**AIM:** Turn the entries from the line with "Task: Toggle eye icon for Treppen-Optionen" up to and including the line with "Action: (x=95, y=229)" into a JSON list of strings, one per line with blank lines skipped. Leave the pictures out.

>>>>>

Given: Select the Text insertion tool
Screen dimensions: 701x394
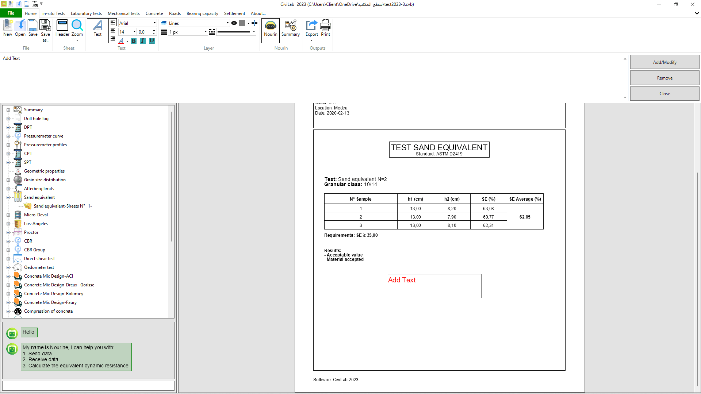Looking at the screenshot, I should (x=97, y=30).
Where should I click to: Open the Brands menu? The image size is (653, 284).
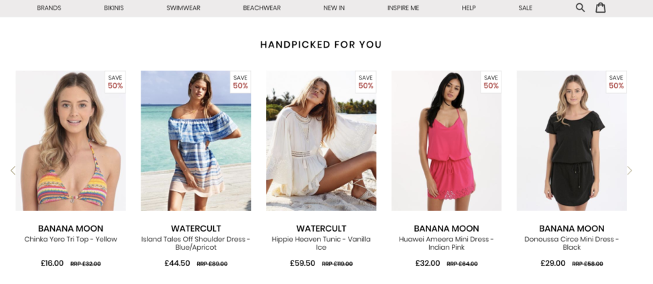click(x=49, y=8)
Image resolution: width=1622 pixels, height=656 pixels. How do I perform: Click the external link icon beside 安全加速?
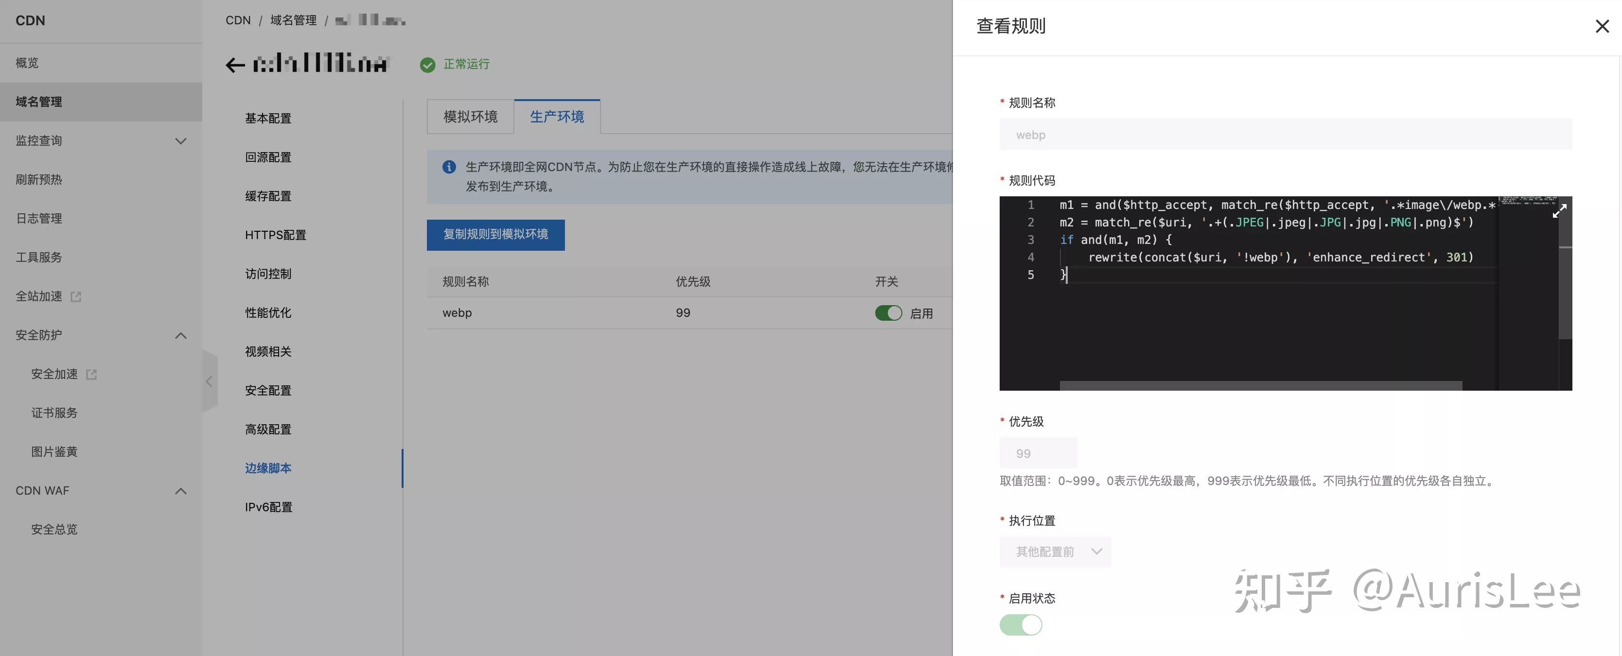[x=91, y=375]
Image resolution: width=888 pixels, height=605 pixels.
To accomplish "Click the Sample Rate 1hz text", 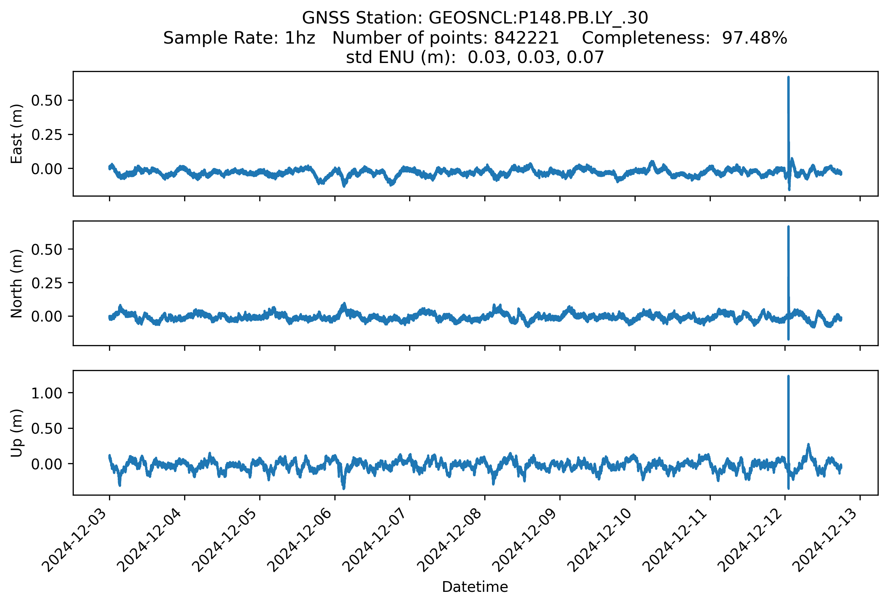I will [x=239, y=38].
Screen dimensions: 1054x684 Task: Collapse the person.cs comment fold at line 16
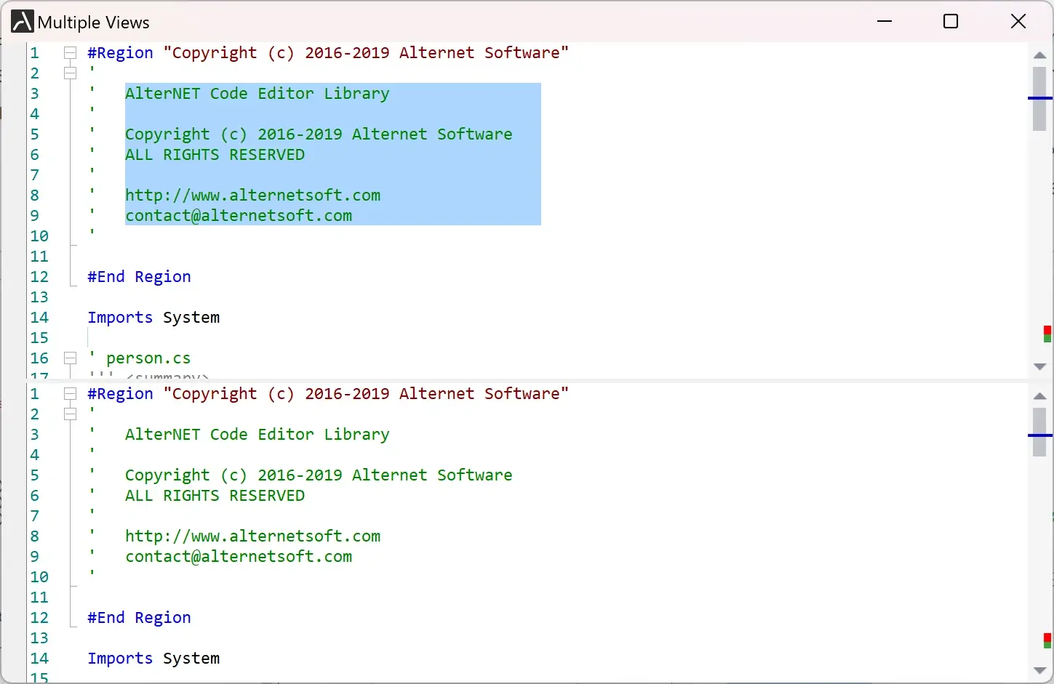coord(70,358)
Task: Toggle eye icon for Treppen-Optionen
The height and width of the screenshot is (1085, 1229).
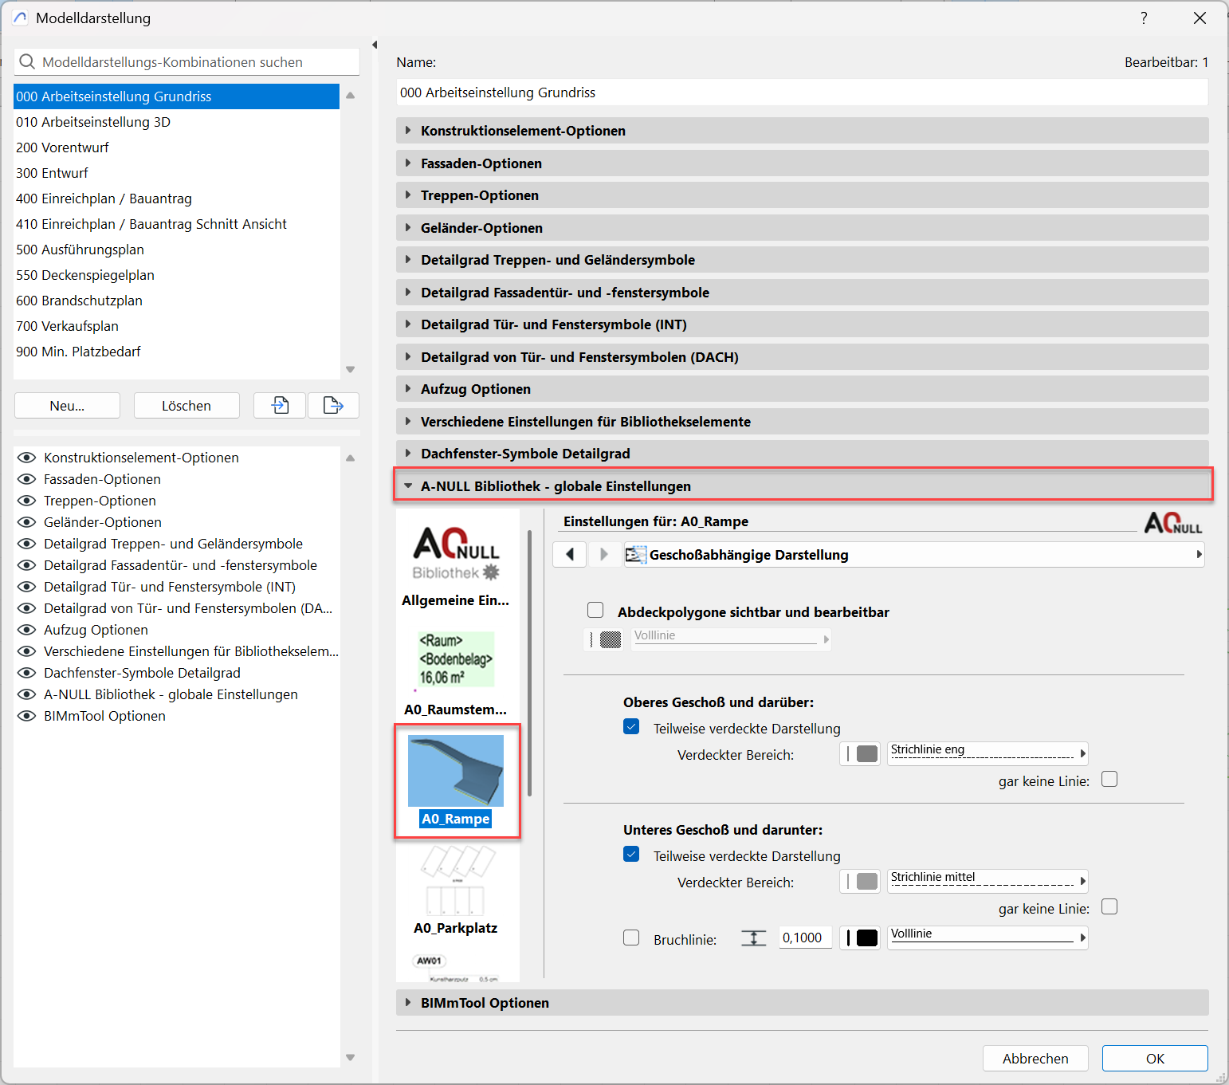Action: point(27,501)
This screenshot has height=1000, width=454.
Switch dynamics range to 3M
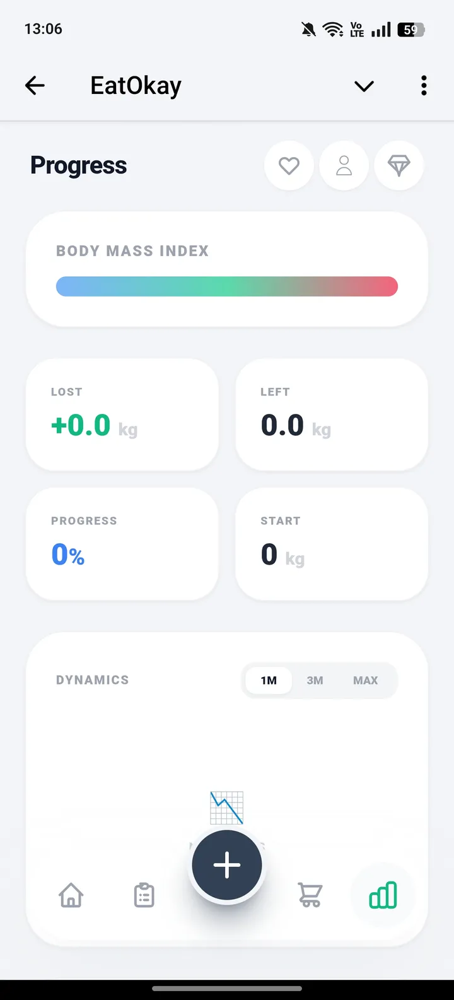[x=315, y=680]
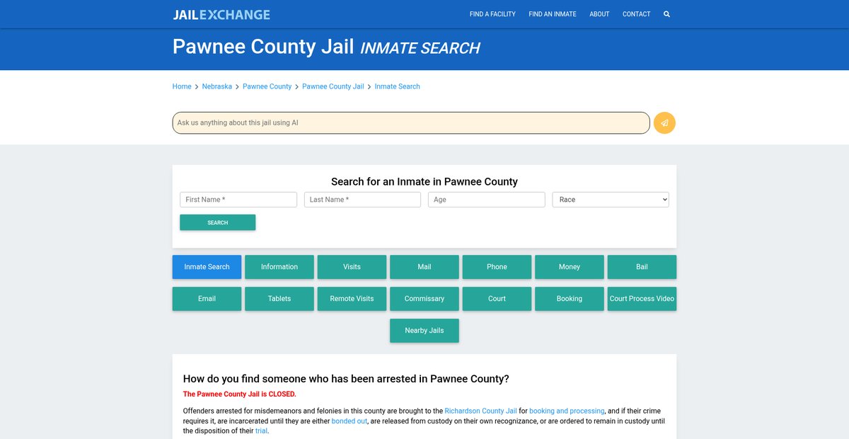Screen dimensions: 849x439
Task: Go to Nebraska breadcrumb link
Action: (216, 86)
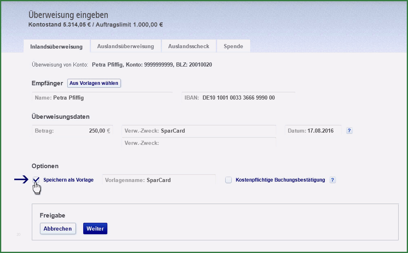The image size is (408, 253).
Task: Click the Weiter button
Action: (x=95, y=229)

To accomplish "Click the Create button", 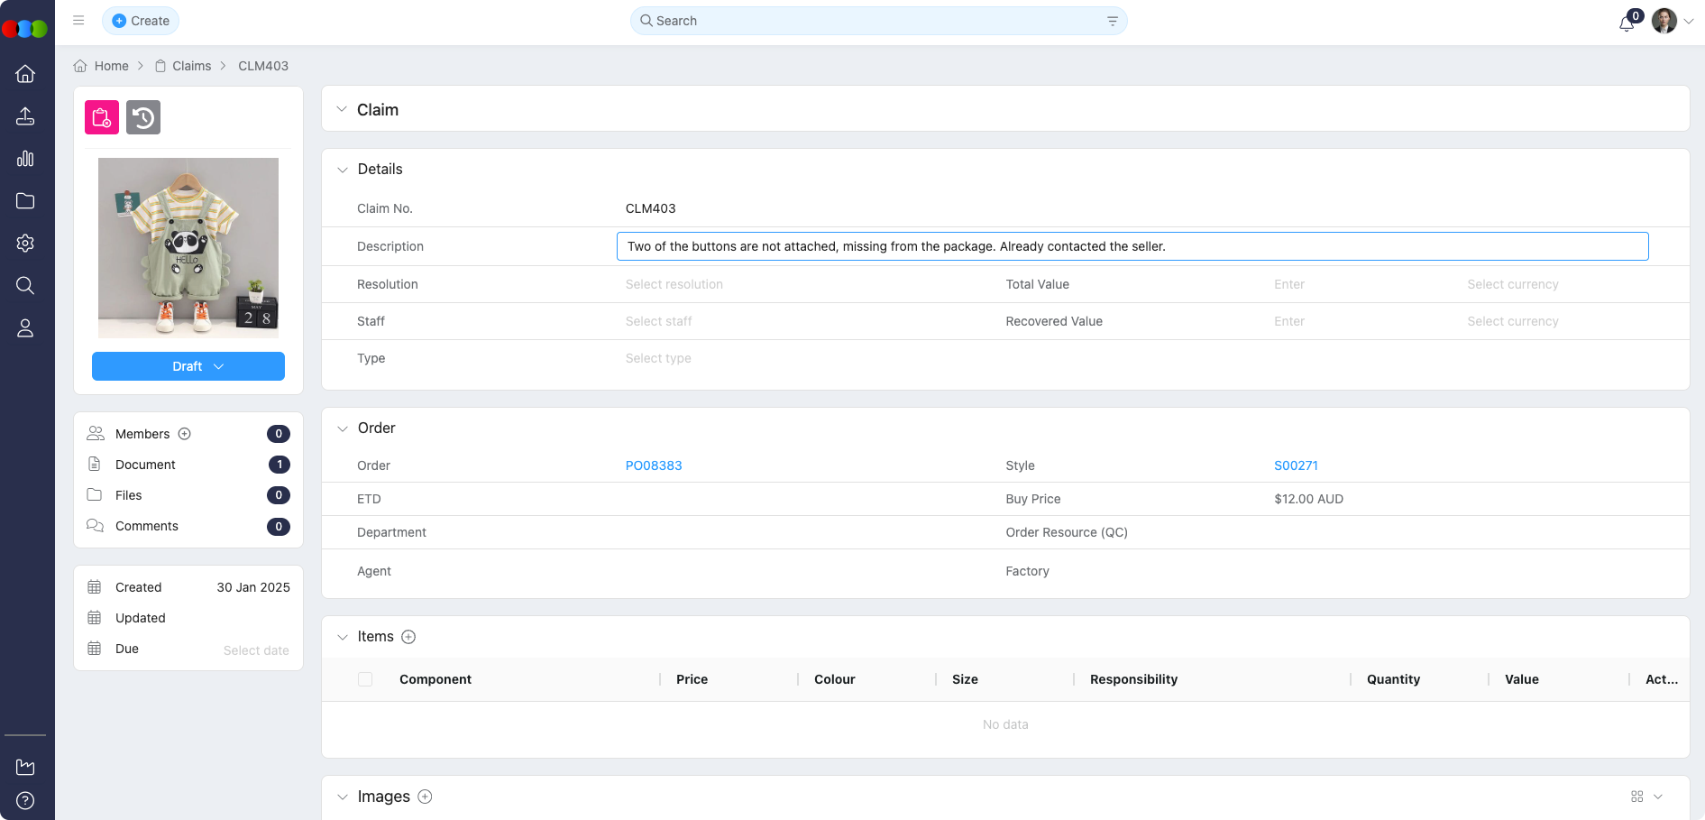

<<<<<

**SOLVED EXERCISE:**
[
  "Task: Toggle eye icon for Treppen-Optionen",
  "The height and width of the screenshot is (1085, 1229).",
  "Action: point(27,501)",
  "This screenshot has height=1000, width=454.",
  "Switch dynamics range to 3M",
  "[x=315, y=680]",
  "Screen dimensions: 849x439",
  "Task: Go to Nebraska breadcrumb link",
  "Action: (216, 86)",
  "The image size is (408, 253).",
  "Task: Click the Weiter button",
  "Action: (x=95, y=229)"
]